Records for processing:
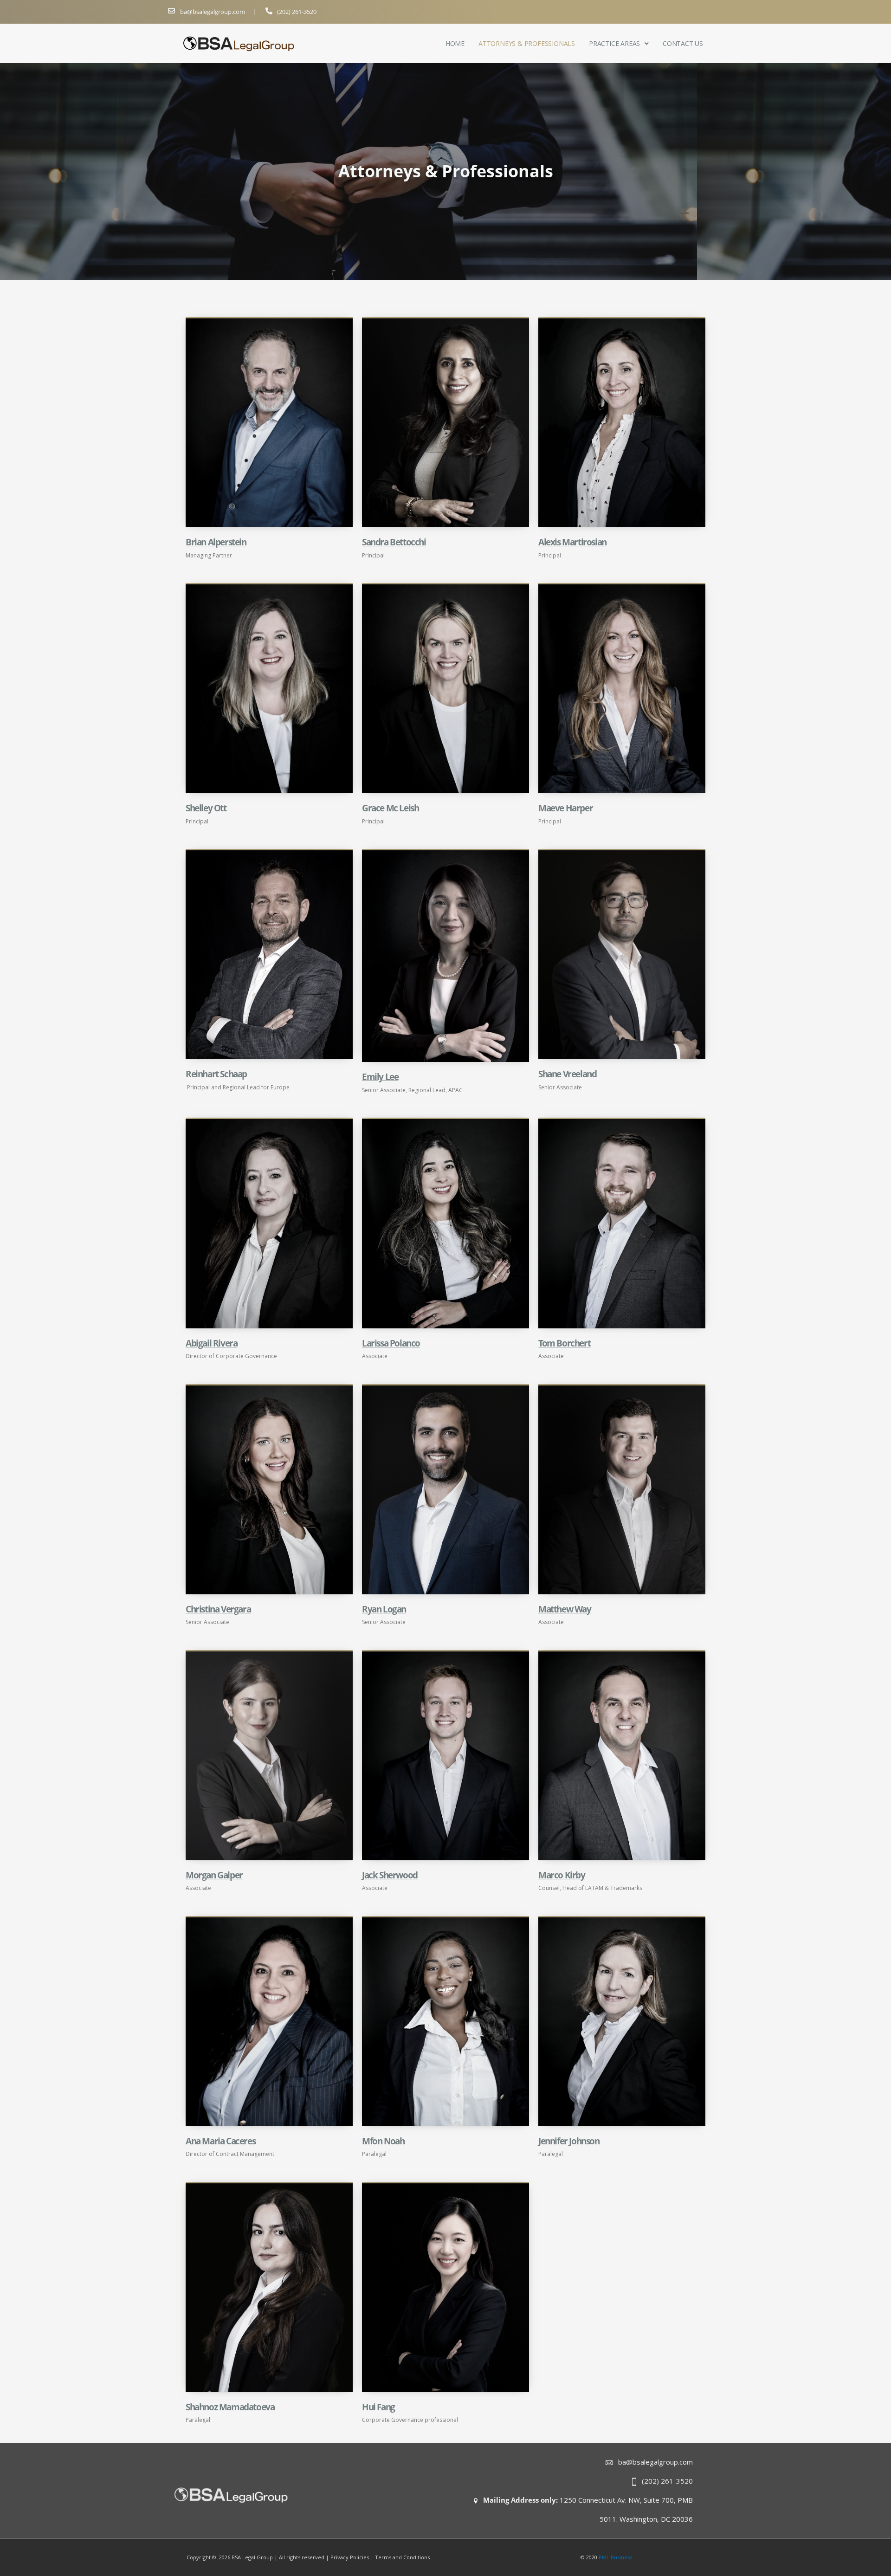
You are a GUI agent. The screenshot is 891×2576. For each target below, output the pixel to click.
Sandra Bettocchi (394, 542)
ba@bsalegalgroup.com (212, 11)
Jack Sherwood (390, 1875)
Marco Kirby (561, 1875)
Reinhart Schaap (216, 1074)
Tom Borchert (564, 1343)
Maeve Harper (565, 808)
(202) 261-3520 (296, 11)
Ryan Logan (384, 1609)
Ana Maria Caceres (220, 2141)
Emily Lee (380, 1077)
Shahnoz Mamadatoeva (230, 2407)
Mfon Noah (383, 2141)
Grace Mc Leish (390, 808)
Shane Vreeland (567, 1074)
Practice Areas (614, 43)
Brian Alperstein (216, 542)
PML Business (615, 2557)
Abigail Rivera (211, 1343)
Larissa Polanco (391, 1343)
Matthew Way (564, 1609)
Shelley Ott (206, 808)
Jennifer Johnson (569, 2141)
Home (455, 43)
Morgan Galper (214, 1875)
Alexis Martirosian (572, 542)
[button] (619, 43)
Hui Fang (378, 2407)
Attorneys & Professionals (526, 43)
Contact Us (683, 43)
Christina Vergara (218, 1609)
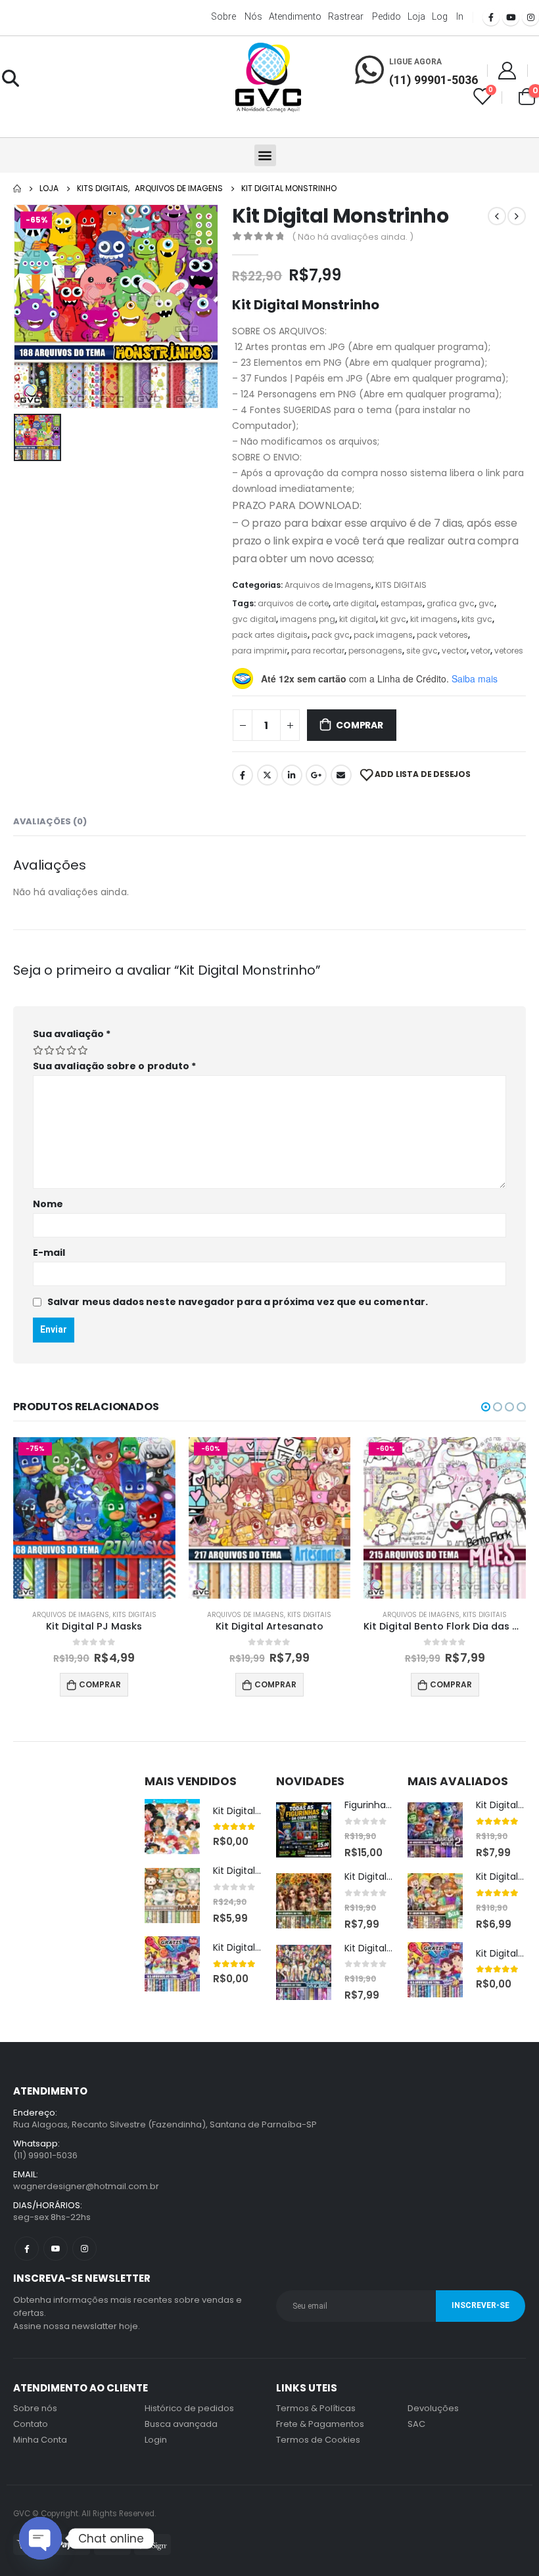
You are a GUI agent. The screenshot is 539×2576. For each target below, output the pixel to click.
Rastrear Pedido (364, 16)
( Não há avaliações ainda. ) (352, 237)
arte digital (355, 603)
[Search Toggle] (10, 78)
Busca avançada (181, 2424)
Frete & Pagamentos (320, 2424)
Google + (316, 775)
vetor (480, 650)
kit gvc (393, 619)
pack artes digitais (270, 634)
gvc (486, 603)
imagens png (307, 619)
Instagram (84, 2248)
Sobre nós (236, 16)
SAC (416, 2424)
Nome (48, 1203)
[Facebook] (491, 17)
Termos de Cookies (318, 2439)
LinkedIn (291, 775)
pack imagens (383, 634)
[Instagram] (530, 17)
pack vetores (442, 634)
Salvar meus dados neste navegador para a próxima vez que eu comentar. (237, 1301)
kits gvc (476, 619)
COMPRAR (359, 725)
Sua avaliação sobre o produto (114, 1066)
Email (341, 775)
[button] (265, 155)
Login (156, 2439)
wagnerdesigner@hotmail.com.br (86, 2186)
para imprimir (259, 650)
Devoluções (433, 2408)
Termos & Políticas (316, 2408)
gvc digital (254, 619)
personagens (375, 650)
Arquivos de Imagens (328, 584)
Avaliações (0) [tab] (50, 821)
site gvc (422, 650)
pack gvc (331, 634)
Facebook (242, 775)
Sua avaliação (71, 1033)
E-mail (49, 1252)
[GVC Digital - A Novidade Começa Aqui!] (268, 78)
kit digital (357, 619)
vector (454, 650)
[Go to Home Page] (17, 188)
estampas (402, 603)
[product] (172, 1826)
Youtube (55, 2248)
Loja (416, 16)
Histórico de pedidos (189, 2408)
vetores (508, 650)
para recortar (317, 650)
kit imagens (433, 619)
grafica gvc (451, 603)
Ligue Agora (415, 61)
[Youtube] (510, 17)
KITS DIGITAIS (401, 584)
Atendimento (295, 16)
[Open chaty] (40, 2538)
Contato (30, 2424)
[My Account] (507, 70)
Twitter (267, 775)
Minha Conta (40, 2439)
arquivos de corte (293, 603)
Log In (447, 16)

Work item: An exact copy of every entry above is needed, minus the pictures.

Result below:
You are a GUI agent. The screenshot is 891×2576. For each target below, output the pixel to click.
Sandra Bettocchi (394, 542)
ba@bsalegalgroup.com (212, 11)
Jack Sherwood (390, 1875)
Marco Kirby (561, 1875)
Reinhart Schaap (216, 1074)
Tom Borchert (564, 1343)
Maeve Harper (565, 808)
(202) 261-3520 (296, 11)
Ryan Logan (384, 1609)
Ana Maria Caceres (220, 2141)
Emily Lee (380, 1077)
Shahnoz Mamadatoeva (230, 2407)
Mfon Noah (383, 2141)
Grace Mc Leish (390, 808)
Shane Vreeland (567, 1074)
Practice Areas (614, 43)
Brian Alperstein (216, 542)
PML Business (615, 2557)
Abigail Rivera (211, 1343)
Larissa Polanco (391, 1343)
Matthew Way (564, 1609)
Shelley Ott (206, 808)
Jennifer Johnson (569, 2141)
Home (455, 43)
Morgan Galper (214, 1875)
Alexis Martirosian (572, 542)
[button] (619, 43)
Hui Fang (378, 2407)
Attorneys & Professionals (526, 43)
Contact Us (683, 43)
Christina Vergara (218, 1609)
You are a GUI agent. The screenshot is 539×2576. For each target below, output the pixel to click.
Rastrear Pedido (364, 16)
( Não há avaliações ainda. ) (352, 237)
arte digital (355, 603)
[Search Toggle] (10, 78)
Busca avançada (181, 2424)
Frete & Pagamentos (320, 2424)
Google + (316, 775)
vetor (480, 650)
kit gvc (393, 619)
pack artes digitais (270, 634)
gvc (486, 603)
imagens png (307, 619)
Instagram (84, 2248)
Sobre nós (236, 16)
SAC (416, 2424)
Nome (48, 1203)
[Facebook] (491, 17)
Termos de Cookies (318, 2439)
LinkedIn (291, 775)
pack imagens (383, 634)
[Instagram] (530, 17)
pack vetores (442, 634)
Salvar meus dados neste navegador para a próxima vez que eu comentar. (237, 1301)
kits gvc (476, 619)
COMPRAR (359, 725)
Sua avaliação sobre o produto (114, 1066)
Email (341, 775)
[button] (265, 155)
Login (156, 2439)
wagnerdesigner@hotmail.com.br (86, 2186)
para imprimir (259, 650)
Devoluções (433, 2408)
Termos & Políticas (316, 2408)
gvc digital (254, 619)
personagens (375, 650)
Arquivos de Imagens (328, 584)
Avaliações (0) [tab] (50, 821)
site gvc (422, 650)
pack gvc (331, 634)
Facebook (242, 775)
Sua avaliação (71, 1033)
E-mail (49, 1252)
[GVC Digital - A Novidade Começa Aqui!] (268, 78)
kit digital (357, 619)
vector (454, 650)
[Go to Home Page] (17, 188)
estampas (402, 603)
[product] (172, 1826)
Youtube (55, 2248)
Loja (416, 16)
Histórico de pedidos (189, 2408)
vetores (508, 650)
para recortar (317, 650)
kit imagens (433, 619)
grafica gvc (451, 603)
Ligue Agora (415, 61)
[Youtube] (510, 17)
KITS DIGITAIS (401, 584)
Atendimento (295, 16)
[Open chaty] (40, 2538)
Contato (30, 2424)
[My Account] (507, 70)
Twitter (267, 775)
Minha Conta (40, 2439)
arquivos de corte (293, 603)
Log In (447, 16)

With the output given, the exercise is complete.